J.-L.P. : Quand on les entendait dans les médias, ils s'accusaient respectivement. Ils ne parlaient jamais de solutions pour remédier aux problèmes. On ne voulait pas que ce soit les interlocuteurs de notre film. On a rencontré des jeunes qui veulent se battre pour évoluer comme citoyens et qui ont trouvé un sens à leur vie et qui ont découvert les ateliers socio-culturels, comme « Le Foyer ». Il y a plusieurs Molenbeek dont un plus sombre avec une vision de la religion très orthodoxe. Comment se fait-il qu'on ait laissé faire les choses. L'Imam qui dit qu'à l'entrée de sa mosquée, Daesh qui recrutait : il l'a dit à la police, et elle n'a rien fait. À qui profite le crime finalement? Le crime de cette fracture chez une certaine frange de la jeunesse ? On n'a pas de conclusions. Les motivations psychologiques des uns ne sont pas les mêmes que celles des autres. Le point final est le même, mais pas le point de départ. Certains étaient en décrochage scolaire, d'autres non. Mais c'est le reflet d'un certain malaise. On voulait le montrer dans le film, et on voulait montrer les solutions que certains essaient d'apporter.

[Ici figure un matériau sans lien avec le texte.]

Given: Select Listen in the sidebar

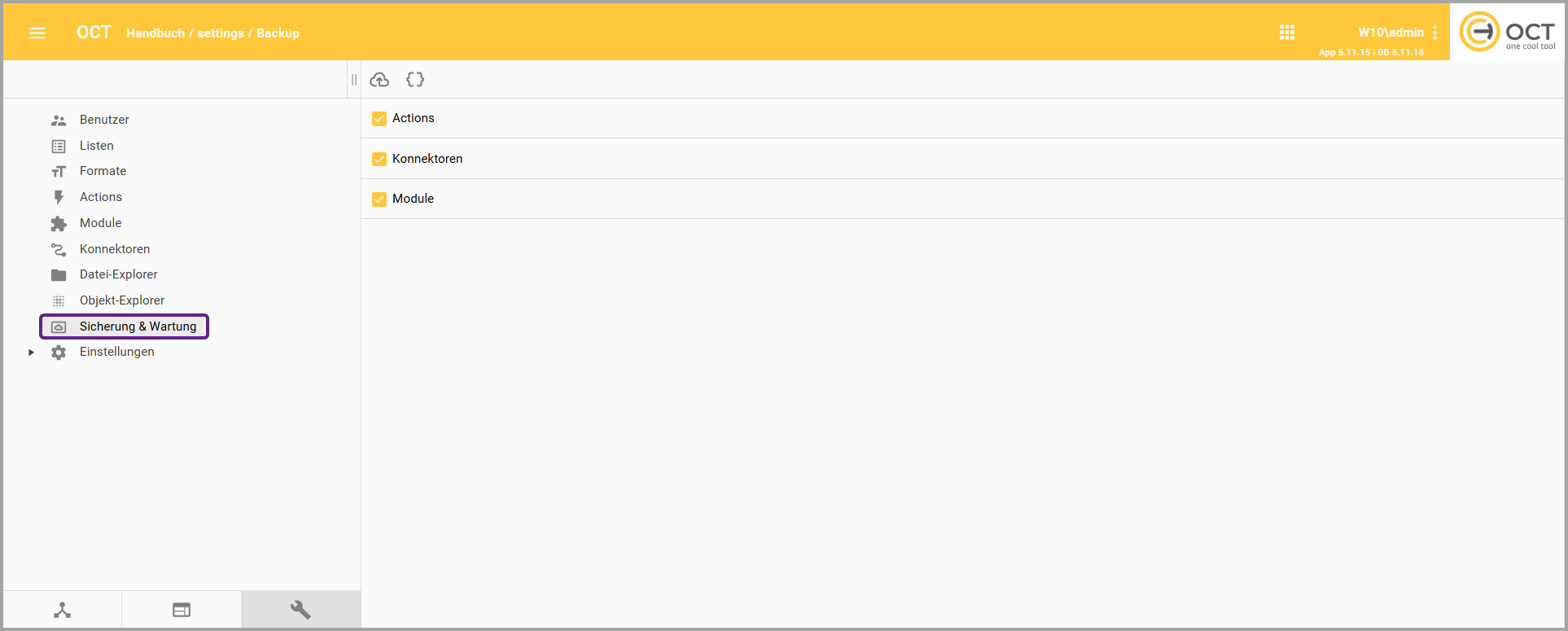Looking at the screenshot, I should pyautogui.click(x=96, y=146).
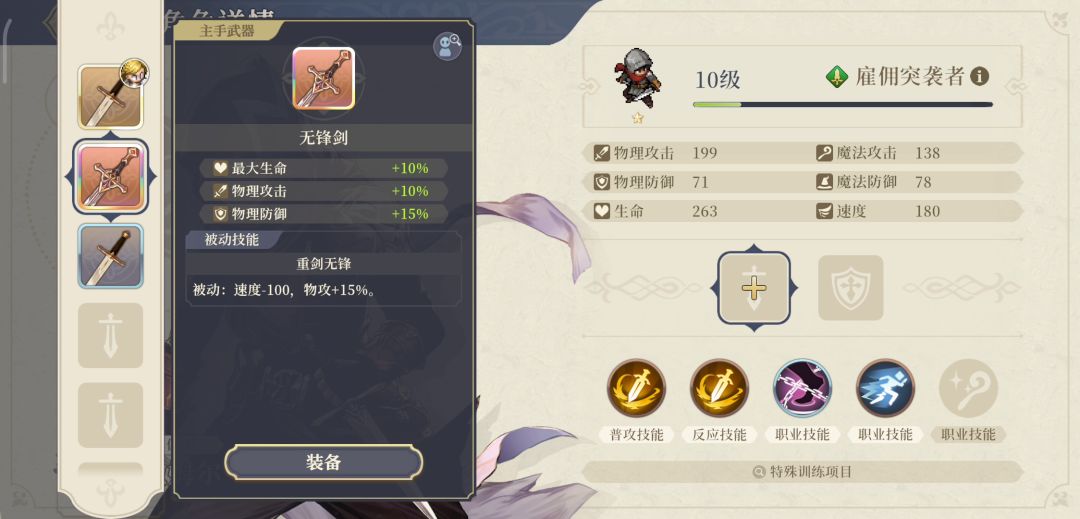The image size is (1080, 519).
Task: Open the character preview magnifier icon
Action: 447,46
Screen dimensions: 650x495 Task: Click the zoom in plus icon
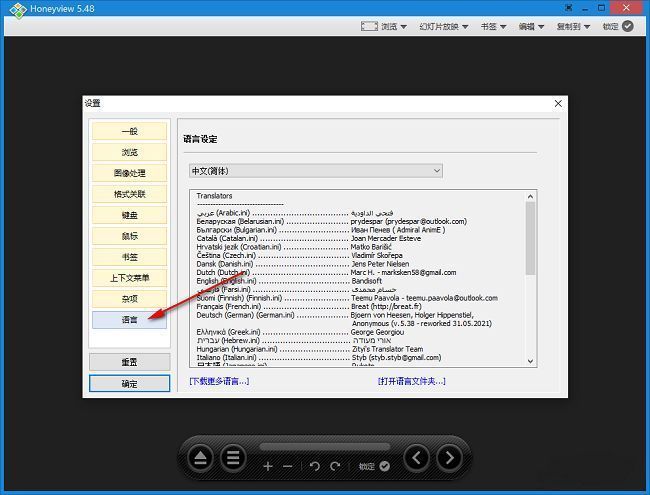[268, 466]
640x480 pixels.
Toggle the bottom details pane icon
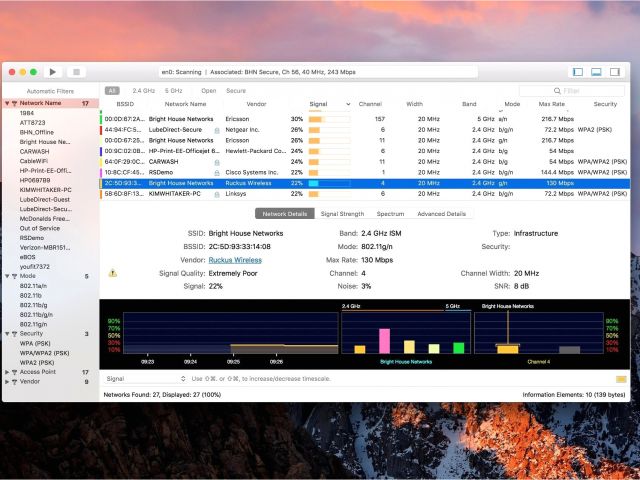tap(596, 72)
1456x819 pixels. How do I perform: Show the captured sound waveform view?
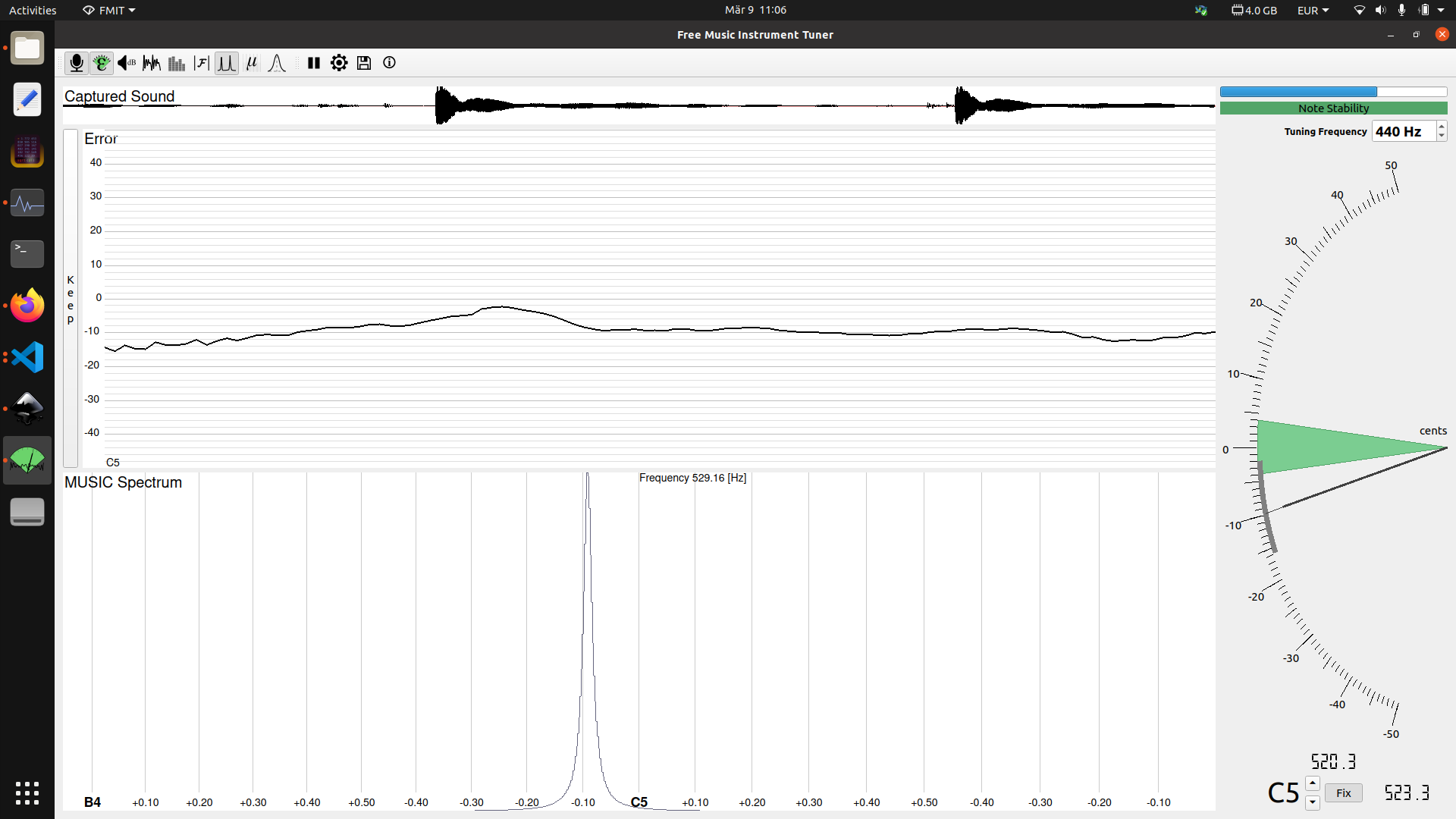coord(151,63)
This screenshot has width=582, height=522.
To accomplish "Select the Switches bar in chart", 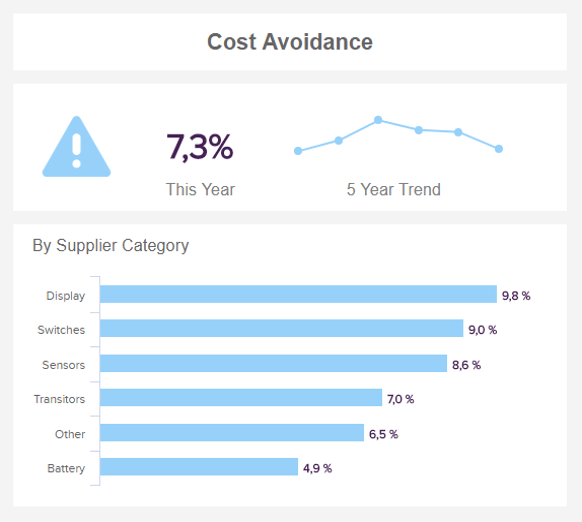I will (x=282, y=328).
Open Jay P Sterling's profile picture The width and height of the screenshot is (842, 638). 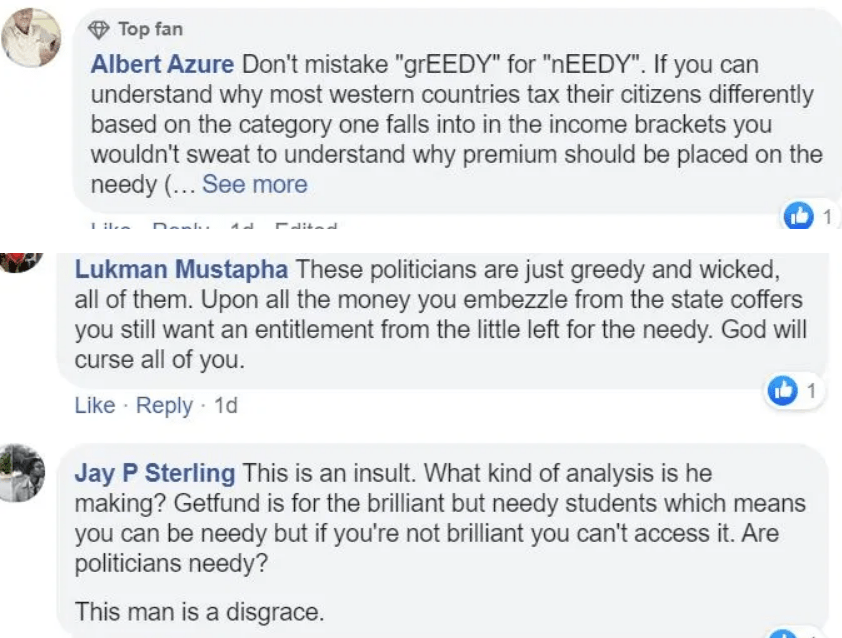21,473
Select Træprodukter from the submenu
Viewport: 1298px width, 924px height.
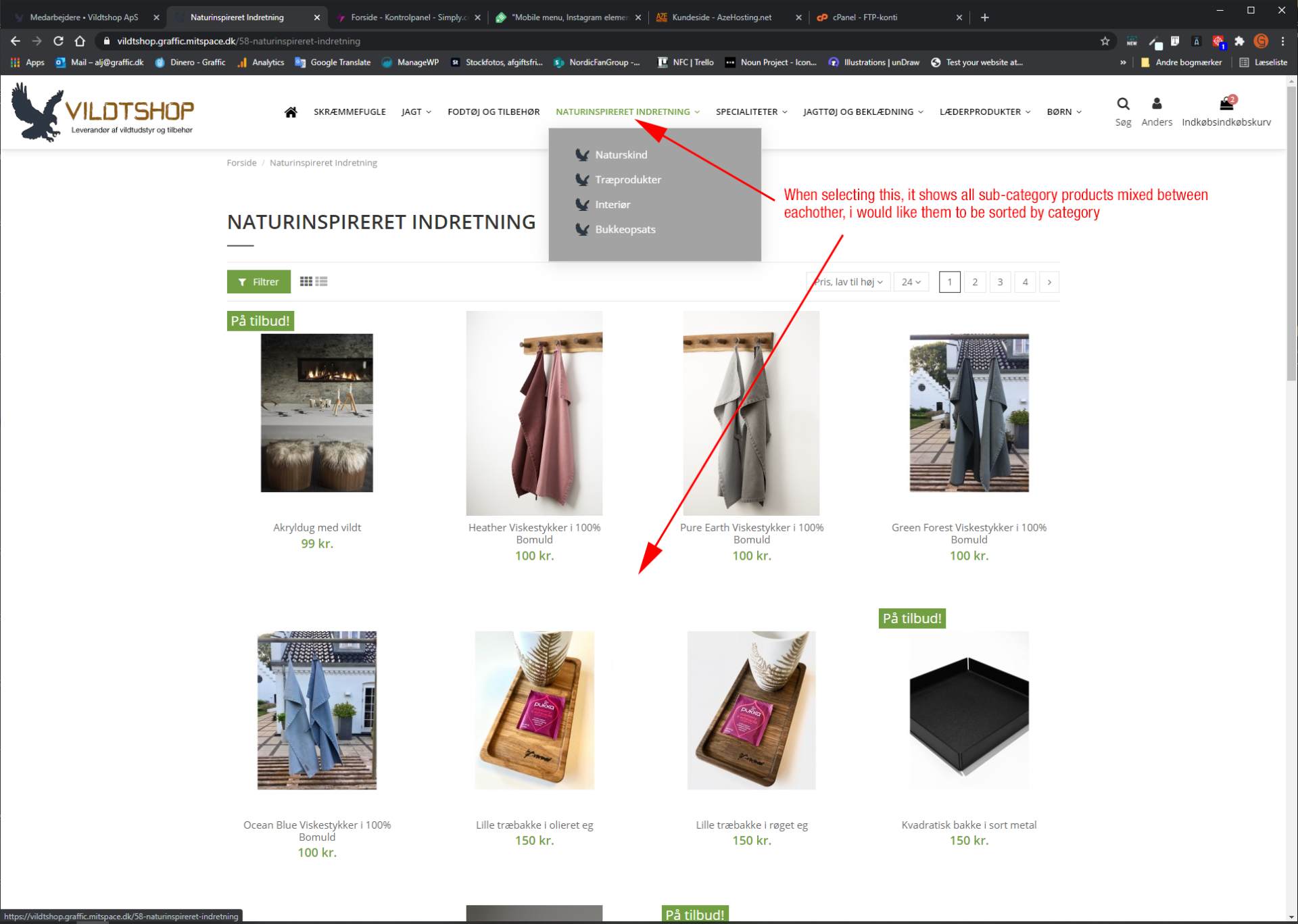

C.K. : Seuls l'éducation, l'investissement dans l'éducation peut changer la donne. Mais les budgets ont diminué ! Et malgré ce constat d'échec, les acteurs sociaux ne baissent pas les bras.
J.-L.P. :. On a voulu faire un film qui donne la parole à ces combattants, aux militants qui continuent à y croire. Certaines associations n'ont même pas de chauffage pour accueillir les enfants. Fouad, de l'association « Avicenne », à travers un dialogue permanent avec les jeunes, tente de leur donner une base plus stable pour qu'ils puissent croire dans leur futur. Mais ces combattants souffrent aujourd'hui des coupes budgétaires dans le quartier.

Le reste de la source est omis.